BRIEF
In the listing below, locate the line that contains "Given: Dismiss the notification with X icon" and the line that contains "Task: Open the video presentation icon". Restate word for word those two lines and every line between them, and nothing else.

RECORDS FOR THIS TASK
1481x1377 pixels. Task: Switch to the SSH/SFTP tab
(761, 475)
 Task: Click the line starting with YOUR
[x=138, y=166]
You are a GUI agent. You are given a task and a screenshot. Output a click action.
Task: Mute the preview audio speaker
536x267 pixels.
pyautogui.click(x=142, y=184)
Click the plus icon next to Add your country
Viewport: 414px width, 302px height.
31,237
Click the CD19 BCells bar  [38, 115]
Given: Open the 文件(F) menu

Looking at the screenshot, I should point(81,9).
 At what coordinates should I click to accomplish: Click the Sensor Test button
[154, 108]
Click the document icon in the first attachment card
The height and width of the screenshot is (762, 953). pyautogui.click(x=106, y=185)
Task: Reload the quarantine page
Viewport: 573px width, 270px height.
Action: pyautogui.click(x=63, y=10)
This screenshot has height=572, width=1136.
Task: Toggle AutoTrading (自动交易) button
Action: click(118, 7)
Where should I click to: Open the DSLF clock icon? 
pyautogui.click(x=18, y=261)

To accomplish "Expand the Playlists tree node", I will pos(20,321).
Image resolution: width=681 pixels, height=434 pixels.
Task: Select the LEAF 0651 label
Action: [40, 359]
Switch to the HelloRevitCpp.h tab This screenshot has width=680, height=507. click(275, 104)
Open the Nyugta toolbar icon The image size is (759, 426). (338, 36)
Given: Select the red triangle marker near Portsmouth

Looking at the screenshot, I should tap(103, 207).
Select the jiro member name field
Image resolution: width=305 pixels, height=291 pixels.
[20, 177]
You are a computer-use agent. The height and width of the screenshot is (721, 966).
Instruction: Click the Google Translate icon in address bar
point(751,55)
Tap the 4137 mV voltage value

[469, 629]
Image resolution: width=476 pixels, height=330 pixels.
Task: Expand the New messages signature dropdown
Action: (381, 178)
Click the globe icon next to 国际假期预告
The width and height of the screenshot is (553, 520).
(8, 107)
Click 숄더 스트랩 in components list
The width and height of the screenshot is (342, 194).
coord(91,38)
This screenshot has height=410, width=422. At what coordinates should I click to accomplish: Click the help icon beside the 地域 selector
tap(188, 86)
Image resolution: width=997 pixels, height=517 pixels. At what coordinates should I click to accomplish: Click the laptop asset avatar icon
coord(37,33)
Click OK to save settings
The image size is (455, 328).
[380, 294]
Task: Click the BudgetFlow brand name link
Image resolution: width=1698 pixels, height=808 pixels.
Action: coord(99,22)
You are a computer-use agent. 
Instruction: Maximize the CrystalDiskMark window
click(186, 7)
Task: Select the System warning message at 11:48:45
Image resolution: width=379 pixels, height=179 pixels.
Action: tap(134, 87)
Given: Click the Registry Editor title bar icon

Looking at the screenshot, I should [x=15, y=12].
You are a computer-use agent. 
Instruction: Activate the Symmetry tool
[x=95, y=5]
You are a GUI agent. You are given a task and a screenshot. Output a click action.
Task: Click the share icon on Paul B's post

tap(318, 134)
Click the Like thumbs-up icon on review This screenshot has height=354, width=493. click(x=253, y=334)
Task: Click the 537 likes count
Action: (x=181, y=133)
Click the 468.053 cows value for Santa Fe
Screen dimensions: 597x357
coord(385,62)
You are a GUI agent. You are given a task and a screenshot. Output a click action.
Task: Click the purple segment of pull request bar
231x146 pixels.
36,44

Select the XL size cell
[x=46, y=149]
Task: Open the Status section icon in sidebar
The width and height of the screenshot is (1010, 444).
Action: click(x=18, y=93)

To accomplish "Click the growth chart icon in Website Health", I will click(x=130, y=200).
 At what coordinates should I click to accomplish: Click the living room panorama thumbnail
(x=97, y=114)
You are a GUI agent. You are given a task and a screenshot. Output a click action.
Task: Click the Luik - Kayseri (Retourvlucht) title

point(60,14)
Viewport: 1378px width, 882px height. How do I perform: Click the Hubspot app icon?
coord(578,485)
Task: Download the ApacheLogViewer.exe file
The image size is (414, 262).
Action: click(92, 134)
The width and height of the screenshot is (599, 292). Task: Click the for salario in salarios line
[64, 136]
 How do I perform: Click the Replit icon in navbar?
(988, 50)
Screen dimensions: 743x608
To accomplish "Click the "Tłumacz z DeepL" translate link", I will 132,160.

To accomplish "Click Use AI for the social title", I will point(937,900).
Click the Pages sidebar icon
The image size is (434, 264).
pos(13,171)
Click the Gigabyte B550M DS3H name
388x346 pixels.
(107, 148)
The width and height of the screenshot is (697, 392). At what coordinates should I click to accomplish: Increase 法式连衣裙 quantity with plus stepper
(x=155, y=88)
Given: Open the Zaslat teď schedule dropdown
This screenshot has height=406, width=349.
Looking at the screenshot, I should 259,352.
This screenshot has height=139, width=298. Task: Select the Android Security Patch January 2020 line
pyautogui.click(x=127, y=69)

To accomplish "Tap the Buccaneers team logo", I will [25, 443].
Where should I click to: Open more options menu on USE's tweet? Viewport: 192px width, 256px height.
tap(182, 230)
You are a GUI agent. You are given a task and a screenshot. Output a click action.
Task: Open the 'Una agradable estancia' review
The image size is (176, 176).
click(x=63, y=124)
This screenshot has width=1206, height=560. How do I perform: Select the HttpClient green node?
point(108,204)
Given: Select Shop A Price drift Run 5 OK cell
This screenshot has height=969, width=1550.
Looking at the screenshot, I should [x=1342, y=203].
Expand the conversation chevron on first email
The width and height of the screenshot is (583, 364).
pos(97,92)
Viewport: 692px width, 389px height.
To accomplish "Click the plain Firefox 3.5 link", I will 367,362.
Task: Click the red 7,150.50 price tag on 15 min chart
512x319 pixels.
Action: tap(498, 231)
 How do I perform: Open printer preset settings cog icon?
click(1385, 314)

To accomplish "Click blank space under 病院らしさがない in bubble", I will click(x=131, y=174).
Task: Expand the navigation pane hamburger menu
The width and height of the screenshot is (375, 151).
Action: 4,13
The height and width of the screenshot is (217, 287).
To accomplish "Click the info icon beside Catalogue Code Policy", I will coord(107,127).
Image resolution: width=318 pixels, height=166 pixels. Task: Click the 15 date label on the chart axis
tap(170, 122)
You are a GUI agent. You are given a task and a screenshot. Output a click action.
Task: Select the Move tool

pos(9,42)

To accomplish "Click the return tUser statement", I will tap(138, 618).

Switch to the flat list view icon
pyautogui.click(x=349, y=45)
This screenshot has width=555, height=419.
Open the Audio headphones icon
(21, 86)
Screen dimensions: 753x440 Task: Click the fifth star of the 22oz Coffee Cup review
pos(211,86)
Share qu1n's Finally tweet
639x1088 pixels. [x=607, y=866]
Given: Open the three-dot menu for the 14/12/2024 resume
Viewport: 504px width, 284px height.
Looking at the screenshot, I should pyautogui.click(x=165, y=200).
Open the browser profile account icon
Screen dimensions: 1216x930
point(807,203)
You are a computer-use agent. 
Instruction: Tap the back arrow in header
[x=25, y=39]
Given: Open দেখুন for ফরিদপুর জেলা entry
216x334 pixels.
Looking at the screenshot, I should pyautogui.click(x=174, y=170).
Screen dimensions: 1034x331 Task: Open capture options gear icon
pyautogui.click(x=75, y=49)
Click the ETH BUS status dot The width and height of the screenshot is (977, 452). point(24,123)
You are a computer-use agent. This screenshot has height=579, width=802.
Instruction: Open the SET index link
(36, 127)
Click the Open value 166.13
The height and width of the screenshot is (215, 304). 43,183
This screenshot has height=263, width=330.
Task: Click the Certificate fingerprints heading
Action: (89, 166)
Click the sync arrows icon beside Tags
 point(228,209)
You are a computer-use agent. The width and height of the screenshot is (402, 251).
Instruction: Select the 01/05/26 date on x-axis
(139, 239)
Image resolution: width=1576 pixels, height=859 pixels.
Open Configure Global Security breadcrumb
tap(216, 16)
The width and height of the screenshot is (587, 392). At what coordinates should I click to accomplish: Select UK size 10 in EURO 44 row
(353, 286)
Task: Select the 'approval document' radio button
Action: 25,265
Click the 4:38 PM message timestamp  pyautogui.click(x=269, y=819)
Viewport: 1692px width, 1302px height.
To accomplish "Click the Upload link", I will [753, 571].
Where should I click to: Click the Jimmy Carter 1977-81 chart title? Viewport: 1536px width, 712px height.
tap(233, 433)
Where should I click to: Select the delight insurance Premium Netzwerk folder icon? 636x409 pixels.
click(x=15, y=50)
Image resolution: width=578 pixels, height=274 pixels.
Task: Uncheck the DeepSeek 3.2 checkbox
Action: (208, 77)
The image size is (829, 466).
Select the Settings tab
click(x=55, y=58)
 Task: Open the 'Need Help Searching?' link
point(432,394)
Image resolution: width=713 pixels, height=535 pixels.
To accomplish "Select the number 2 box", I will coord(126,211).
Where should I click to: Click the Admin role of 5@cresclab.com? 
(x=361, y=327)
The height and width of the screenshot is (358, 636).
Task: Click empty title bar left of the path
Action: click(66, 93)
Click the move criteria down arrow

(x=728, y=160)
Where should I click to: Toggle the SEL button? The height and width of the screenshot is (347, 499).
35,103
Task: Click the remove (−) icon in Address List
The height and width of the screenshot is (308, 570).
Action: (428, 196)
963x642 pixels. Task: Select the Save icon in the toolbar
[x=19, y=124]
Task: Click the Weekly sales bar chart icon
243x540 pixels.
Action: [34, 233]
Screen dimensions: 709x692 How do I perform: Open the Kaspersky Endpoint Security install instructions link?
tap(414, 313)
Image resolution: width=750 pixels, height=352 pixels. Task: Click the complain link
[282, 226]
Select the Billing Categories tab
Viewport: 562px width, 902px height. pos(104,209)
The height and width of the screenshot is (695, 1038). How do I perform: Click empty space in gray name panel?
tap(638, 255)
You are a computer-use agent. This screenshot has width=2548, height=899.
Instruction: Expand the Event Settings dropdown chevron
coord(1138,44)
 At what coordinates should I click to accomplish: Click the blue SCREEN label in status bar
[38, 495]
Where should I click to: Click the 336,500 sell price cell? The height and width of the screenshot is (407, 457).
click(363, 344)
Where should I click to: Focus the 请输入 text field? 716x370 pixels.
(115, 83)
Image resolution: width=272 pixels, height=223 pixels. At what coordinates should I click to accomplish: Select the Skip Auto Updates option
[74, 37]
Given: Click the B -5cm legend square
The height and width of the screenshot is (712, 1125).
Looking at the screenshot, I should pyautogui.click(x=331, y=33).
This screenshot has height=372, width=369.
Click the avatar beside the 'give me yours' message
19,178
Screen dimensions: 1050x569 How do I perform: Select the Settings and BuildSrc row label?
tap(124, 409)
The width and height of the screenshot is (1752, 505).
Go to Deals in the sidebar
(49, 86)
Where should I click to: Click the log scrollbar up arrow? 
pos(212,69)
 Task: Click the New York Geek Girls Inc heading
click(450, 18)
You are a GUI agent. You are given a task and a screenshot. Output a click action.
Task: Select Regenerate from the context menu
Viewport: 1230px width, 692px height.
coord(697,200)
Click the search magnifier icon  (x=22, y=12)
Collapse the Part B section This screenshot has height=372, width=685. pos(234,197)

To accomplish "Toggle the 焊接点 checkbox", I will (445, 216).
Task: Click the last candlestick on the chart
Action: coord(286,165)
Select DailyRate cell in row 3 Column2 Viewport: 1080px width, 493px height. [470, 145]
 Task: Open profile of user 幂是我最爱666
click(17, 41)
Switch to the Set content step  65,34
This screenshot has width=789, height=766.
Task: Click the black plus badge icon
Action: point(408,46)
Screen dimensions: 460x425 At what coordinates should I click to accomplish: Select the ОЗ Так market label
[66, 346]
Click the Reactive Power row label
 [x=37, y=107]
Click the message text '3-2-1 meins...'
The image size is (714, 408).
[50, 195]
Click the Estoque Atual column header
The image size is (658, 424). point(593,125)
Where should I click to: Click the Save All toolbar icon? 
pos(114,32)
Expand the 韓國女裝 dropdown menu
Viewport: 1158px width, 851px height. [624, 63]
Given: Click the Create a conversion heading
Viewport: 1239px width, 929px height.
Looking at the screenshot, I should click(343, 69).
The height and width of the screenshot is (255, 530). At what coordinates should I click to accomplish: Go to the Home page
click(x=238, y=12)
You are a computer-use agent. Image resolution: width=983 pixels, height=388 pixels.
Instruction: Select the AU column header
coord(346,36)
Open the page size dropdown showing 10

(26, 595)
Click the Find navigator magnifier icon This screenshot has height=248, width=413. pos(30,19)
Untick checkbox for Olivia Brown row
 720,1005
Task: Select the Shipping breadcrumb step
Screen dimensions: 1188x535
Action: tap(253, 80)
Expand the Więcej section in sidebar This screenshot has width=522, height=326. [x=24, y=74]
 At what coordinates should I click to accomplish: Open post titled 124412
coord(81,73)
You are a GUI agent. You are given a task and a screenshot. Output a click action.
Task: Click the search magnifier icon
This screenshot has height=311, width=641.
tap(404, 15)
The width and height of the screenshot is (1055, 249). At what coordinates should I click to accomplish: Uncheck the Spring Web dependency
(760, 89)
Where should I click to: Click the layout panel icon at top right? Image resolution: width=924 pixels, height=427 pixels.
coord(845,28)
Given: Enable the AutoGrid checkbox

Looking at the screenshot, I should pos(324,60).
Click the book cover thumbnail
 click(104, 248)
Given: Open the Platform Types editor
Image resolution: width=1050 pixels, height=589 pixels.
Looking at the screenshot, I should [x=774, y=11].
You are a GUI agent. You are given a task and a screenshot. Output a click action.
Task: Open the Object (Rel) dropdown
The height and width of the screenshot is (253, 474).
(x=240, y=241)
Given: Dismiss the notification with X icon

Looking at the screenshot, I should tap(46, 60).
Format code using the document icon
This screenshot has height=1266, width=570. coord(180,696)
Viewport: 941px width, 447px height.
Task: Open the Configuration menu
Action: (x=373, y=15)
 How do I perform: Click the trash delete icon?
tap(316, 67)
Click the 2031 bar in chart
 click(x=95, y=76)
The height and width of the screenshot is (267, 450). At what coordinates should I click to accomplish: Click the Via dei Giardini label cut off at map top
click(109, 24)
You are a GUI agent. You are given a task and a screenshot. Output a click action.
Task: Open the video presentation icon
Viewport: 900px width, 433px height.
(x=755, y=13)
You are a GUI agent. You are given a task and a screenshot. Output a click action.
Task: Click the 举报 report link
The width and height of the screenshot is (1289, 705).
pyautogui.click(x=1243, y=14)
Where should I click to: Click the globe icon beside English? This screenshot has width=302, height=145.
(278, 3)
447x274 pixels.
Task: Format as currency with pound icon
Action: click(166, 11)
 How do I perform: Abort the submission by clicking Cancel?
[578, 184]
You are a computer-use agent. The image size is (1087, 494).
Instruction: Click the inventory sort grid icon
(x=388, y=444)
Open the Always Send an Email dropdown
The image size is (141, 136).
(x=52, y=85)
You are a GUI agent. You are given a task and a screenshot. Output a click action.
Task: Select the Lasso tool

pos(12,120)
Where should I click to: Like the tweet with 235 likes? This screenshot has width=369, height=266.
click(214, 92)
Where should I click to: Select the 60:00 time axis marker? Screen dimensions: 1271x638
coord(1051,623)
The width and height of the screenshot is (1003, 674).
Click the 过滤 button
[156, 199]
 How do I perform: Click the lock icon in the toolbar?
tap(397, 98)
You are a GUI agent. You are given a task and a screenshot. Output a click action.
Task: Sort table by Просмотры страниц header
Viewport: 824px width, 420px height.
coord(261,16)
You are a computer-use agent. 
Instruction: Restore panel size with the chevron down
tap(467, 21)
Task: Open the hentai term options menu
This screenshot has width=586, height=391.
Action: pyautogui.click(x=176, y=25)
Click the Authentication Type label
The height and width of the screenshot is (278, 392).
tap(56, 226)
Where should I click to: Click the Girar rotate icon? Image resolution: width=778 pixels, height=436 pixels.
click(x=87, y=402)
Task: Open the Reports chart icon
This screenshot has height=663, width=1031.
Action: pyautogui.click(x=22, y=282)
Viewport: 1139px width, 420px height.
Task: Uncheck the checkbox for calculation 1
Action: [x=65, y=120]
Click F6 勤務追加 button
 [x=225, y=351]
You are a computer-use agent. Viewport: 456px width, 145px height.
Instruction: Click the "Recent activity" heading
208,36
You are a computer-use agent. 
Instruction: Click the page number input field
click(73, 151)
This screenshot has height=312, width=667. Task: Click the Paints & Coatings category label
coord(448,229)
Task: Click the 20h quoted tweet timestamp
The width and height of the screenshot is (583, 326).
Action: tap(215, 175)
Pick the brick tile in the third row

RESULT OF THIS EXERCISE
Given: Dismiss the notification with X icon

Looking at the screenshot, I should tap(46, 60).
Format code using the document icon
This screenshot has height=1266, width=570. coord(180,696)
Viewport: 941px width, 447px height.
Task: Open the Configuration menu
Action: (x=373, y=15)
 How do I perform: Click the trash delete icon?
tap(316, 67)
Click the 2031 bar in chart
 click(x=95, y=76)
The height and width of the screenshot is (267, 450). At what coordinates should I click to accomplish: Click the Via dei Giardini label cut off at map top
click(109, 24)
You are a GUI agent. You are given a task and a screenshot. Output a click action.
Task: Open the video presentation icon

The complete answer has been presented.